Task objective -
Pick out each line of the records below that contains the string "This", and copy those lines.
---- Records for processing
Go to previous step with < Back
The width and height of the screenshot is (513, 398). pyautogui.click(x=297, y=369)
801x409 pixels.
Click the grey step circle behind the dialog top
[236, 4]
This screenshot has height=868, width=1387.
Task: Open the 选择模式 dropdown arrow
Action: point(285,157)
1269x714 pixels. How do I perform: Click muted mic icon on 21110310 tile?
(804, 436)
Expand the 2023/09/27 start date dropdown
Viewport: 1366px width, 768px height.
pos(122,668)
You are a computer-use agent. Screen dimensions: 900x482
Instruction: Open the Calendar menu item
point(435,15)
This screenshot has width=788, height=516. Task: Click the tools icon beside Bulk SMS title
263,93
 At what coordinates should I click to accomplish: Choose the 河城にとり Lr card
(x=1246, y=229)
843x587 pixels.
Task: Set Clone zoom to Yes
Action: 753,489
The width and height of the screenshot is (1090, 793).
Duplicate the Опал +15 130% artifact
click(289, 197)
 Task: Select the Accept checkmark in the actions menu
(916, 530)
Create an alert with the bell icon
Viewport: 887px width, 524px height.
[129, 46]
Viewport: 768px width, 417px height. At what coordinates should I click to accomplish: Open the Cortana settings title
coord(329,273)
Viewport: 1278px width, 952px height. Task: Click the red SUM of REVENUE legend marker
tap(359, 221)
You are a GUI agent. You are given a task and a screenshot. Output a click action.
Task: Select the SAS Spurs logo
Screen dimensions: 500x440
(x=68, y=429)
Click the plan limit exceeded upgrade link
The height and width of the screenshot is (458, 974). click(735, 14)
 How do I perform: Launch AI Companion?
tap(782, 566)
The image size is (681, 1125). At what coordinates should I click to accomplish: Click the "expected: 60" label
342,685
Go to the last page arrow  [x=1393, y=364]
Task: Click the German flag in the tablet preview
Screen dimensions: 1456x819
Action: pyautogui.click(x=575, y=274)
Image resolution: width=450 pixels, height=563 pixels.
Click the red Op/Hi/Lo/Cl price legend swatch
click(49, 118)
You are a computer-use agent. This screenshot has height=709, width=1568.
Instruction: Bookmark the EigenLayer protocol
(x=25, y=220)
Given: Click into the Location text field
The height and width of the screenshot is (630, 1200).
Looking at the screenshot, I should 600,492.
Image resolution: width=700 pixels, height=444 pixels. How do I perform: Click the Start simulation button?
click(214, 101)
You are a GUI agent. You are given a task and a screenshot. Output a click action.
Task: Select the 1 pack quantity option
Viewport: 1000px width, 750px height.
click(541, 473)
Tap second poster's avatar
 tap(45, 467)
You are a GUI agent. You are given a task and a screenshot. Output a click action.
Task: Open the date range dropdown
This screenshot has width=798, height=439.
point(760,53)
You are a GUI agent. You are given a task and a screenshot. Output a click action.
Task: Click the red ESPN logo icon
--------
Full solution -
This screenshot has height=868, width=1387.
This screenshot has width=788, height=516. Task: Click the tools icon beside Bulk SMS title
You are a computer-use agent. This screenshot has height=709, width=1568.
This screenshot has width=798, height=439.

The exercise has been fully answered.